I’ll admit it; I’m the world’s foremost eavesdropper when I can get a chance to do it right. It’s no fun listening to people on the phone and that sort of thing, although at one time that was a real sport. Back in the day of “Party Lines” you would listen in on your neighbor’s conversations. Those were the days before the phone companies had lines everywhere, and they would run out into the boonies, and several families would get hooked up to the same line.  Forbidden to do so, we kids would listen in on our neighbor’s conversations, not realizing what a dull lot they were, and especially since no one in their right mind would say anything worth repeating over a phone line (some things have not changed). Once my sister and I were sneaking an audio peek at the neighbor’s conversation when they started talking about our grandparents trading us in for livestock.  They could hear us breathing, or something like that, but we freaked out over the idea what we were going to get traded off.  We ran screaming and crying to our grandmother, and confessed what we had heard. Damn sadistic neighbors.

 

Again, with phones, the first handheld mobile phones had a tendency to cross pollinate with other handheld mobile phones.  At Tall Tree Apartments in Valdosta Georgia, a person could sit at the pool with a mobile phone, and get calls from a dozen different sets.  The best we got out of that one, however, was discovering that one of the guys we knew was seeing a High School girl. Both parties lived at Tall Tree. He was twenty, she was seventeen, but that was still enough to cause parent problems. I couldn’t see it. She was pretty, smart, and seemed nice enough, and he was a total dweeb. Go figure.

 

I know it was Christmas, or near enough to it to count, because I was wearing my Santa Hat. Every year, a week or so before Christmas, I wear a Santa Hat. Yeah, it’s truly weird, especially for me, but it makes Christmas people smile at me, makes kids smile at me, and all for wearing a hat, for two weeks out of the year, the rest of society fully loves me. All of the hat, yea.

 

But I digress.

 

 

I was sitting in a fast food restaurant committing culinary hari-kari when the teenagers behind me started talking about a party they had gone to the weekend before. Someone’s parents had gone out of town, and they really threw down.  They had this game where they drew a girl’s name from a hat, and a guy’s name from a hat, and the two had to go make out in a closet for ten minutes. They had started out trying to trick couple into making out in a closet that had a hidden camera inside, but the couple invariably turned the light off. That got someone thinking very bad thoughts. They told some chick a guy she really liked was in the closet, and told some guy there was a girl he liked inside, and they already had the light out.  After ten minutes the happy couple come out and SURPRISE! They’re siblings.

 

I sprayed Pepsi all over my damn table.

 

 

Of course I had to get up and join them after this, and they thought it was hysterical.
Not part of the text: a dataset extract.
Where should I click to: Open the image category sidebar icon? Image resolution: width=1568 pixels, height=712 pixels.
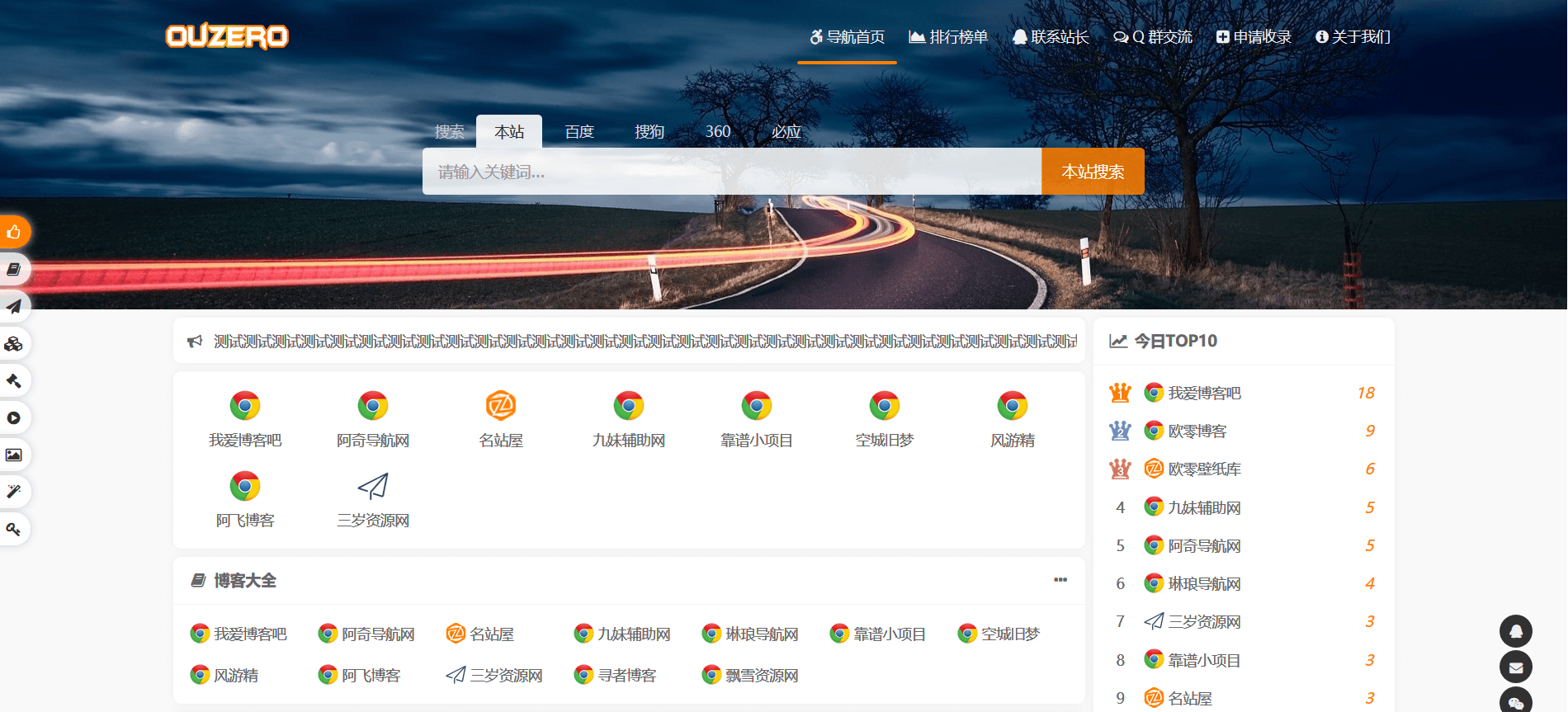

Apparently the two had a pretty good time until the lights came back on, and the guy involved was still in a murderous rage. Rumor had it they got very involved but no one really believed that part of the story.

 

Can you imagine if the camera would have been on, and it would have hit You Tube?

 

Take Care,

Mike


Comments:
 
StarPoet   StarPoet wrote
on 6/11/2008 4:39:57 AM
Funny as hell Mike. I had tears in my eyes on this one. Very good one, man!!!!!

Mike Firesmith   Mike Firesmith wrote
on 6/9/2008 7:39:54 PM
No, but I sure would like to!!!!!!!

penname   penname wrote
on 6/9/2008 7:15:17 PM
those hat were out way before Santa, lol.

penname   penname wrote
on 6/9/2008 7:14:24 PM
but have you listened to the neighbors arguing on thier two/three way baby monitor that picks up on your home land line?